The above code which @Bob Hanlon gave, turns `list(1)` in a form that `list(1)={a1, a2, a3, a4, a5, a6, a7, a8, a9, a10, a11, a12}`; where `a1={1, 1, 0}, a2={1, 0, 1}, a3={0, 1, 1}, a4={-1, 1, 0}, a5={1, -1, 0}, a6={-1, -1, 0},a7= {-1,0,1}, a8= {1,0,-1}, a9= {-1,0,-1}, a10={0,-1,1}, a11={0,1,-1}, a12={0,-1,-1},`
and turns `list(2)` in a form that `list2={b1, b2, b3, b4, b5, b6}` where `b1={2, 0, 0}, b2={0, 2, 0}, b3={0, 0, 2}, b4={-2, 0, 0}, b5={0, -2, 0}, b6={0, 0, -2}.`

Let me explain my problem with an example. Given a set of indexed variables, let say `list(3)={(a(1),a(2),(b4)}`. First ı want to find all subsets of `list(3)`, that is `list(3)={ {}, {a(1)}, {a(2)}, {(b4)}, {(a(1),a(2)},{(a(1),b(4)}, {a(2),b(4)}, {(a(1),a(2),(b4)} }`. Then, ı want to sum up the elements of each subsets and represent each summation in the tuple form, and finally ı want to list all results with corresponding indexed variables.

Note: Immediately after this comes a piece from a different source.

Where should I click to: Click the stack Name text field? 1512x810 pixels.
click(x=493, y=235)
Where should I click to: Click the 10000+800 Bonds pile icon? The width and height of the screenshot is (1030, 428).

So the final results may have the form `{},0, {a(1)},{1, 1, 0}, {a(2)},{1, 0, 1}, {b(4)},{-2, 0, 0}, {(a(1),a(2)},{2, 1, 1}, {(a(1),b(4)},{-1,1,0}, {a(2),b(4)},{-1,0,1}, {(a(1),a(2),(b4)}, {0, 1, 1}`. To make it more clear. Here, for example, `{(a(1),a(2)},{2, 1, 1}` should be read as: when we do `(a(1)+(2)`, it gives `{2, 1, 1}` Similarly, `{(a(1),a(2),(b4)}, {0, 1, 1}` should be read as: when we do`(a(1)+a(2)+(b4)`, it gives `{0, 1, 1}`.

I did the following algorithm which gives desired result, but it is not efficient. Because, I need to enter indexed elements into list(3) , and also need to enter corresponding tuples into list(4). The code is given as follows:

``````FFF = list(3) = {a(1), a(2), b(4)};
list(4) = {{1, 1, 0}, {1, 0, 1}, {-2, 0, 0}};
K = Subsets(list(3))
F = Subsets(list(4))   For(i = 1, i <= Length(F), i++,
Print("(case No. " , i, ")", K((i)), Total(F((i)))
));
``````

I would like to ask how can we update this code such as I need only to enter elements of `list(3)` ,and I got desired results. If it is not possible, then entering only elements of `list(4) `and getting desired result will be fine as well. I think Bob Hanlon’s code which I explained in the beginning can be used, but I could not manage it.